# cutting a welsh D's tail for showing



## ester (12 April 2009)

I have agreed to chop off a friends welsh D's tail tommorrow and she has said she wants it short and pointyish for showing, now I'm afraid mine is just straight across. How do you go about getting the welsh D look without it looking silly? and how short would you go? It is currently touching the floor practically so lots to play with!


----------



## MissSBird (12 April 2009)

There seems to be a trend for cutting them really short - personally I prefer just below the hock.

bang off the majority of the length to get it out the way. Then to get the pointy 'natural' look, you need to take your scissors and snip in an upwards direction - I think hairdressers call it feathering. It takes a while but gives that natural look necessary for showing.

Please don't cut it straight -it doesn't look right with the tail left unpulled or plaited!


----------



## Tiarella (12 April 2009)

ooo right 
	
	
		
		
	


	




 Well, she wants her tail to be like this...


http://www.welshcobs.info/pages/trevallionharry.htm

although a bit longer as that tail is quite short 
	
	
		
		
	


	





At trevallion stud they use special rakes and rake down the side of the tail. They then cut it shorter to where they want it, and then rake it more into a point 
	
	
		
		
	


	




 I think they just use a normal tail rake. Not going to the stud for a few weeks so cant ask until then.


----------



## MissSBird (12 April 2009)

Data lines |
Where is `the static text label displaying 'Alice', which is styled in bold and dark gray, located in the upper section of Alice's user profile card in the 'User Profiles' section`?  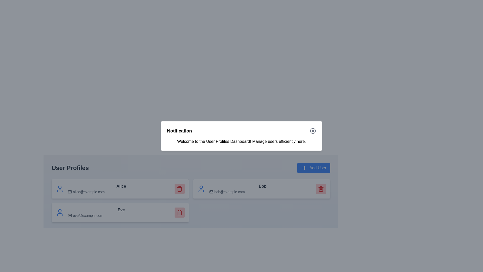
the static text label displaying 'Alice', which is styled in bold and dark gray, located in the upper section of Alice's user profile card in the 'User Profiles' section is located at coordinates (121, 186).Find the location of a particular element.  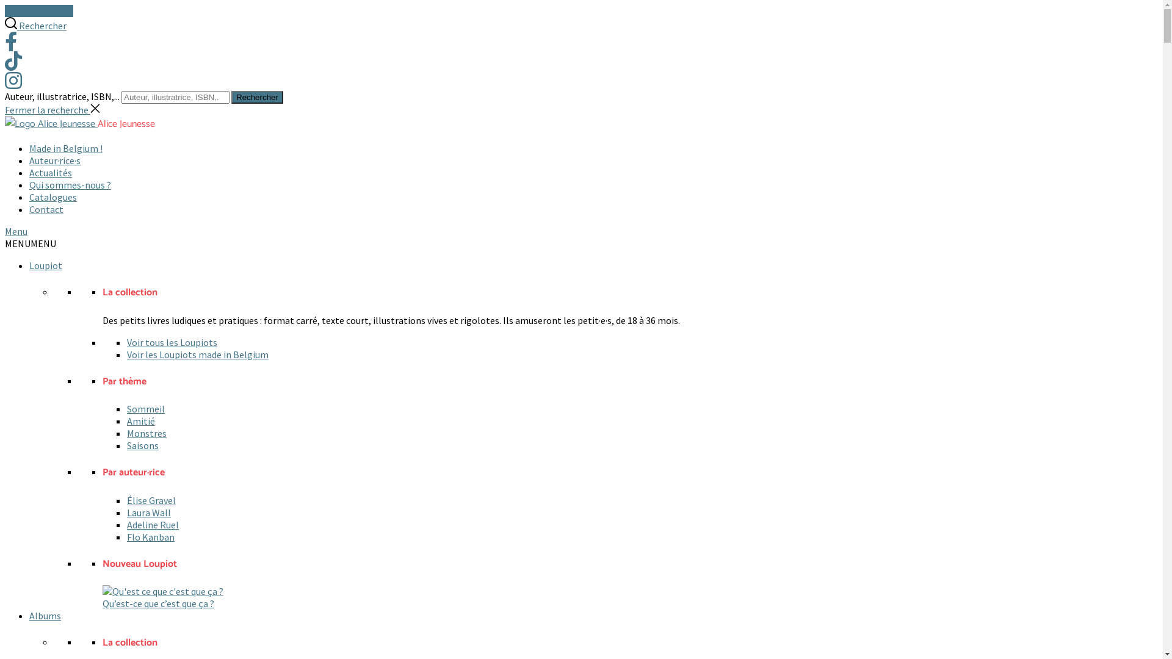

Do this | Continue the forum thread on trimming a Welsh D's tail for showing, beginning after its last line.

Output below |
Never tried it with one of the tail rakes, though I use one for pulling my tb's tail. It could work - just be careful as it could be so easy to take off too much with those things!


----------



## ester (12 April 2009)

MissSBird- my boy was hogged and no feathers or anything when he arrived- hairy now, he is more of a traditional 'cob' type rather than a showy type so as we don't do much showing except workers so have never really worried about it so his tail tends to be straight- (and no real waves in it!- unlike my friends which is v. wavy) I was going to go for a couple of inches below the hock and plan to use the clippers for the first cut as very thick. That makes sense with the scissors.

Rachael, tail raking sounds hard work! I just wanted to attack it with the clippers really before she stands on it and then I started getting special requests!


----------



## blackcob (12 April 2009)

I use a tail rake to shape my Welsh Cob's tail - bang it off about two inches below the hock (remember they will carry it higher in movement, a lot higher for some flighty cobs!) then rake it either side, front and back until it begins to form a point. With care you can also rake the sides of the tail near the dock to thin it out a little, but be very cautious as it looks too artificial if you take too much off and you will be penalised for an overly trimmed cob.

Take off any beardy bits while you're there.


----------



## ester (12 April 2009)

She has a mega moustache! never seen one quite like it on a welsh, that is def coming off aswell.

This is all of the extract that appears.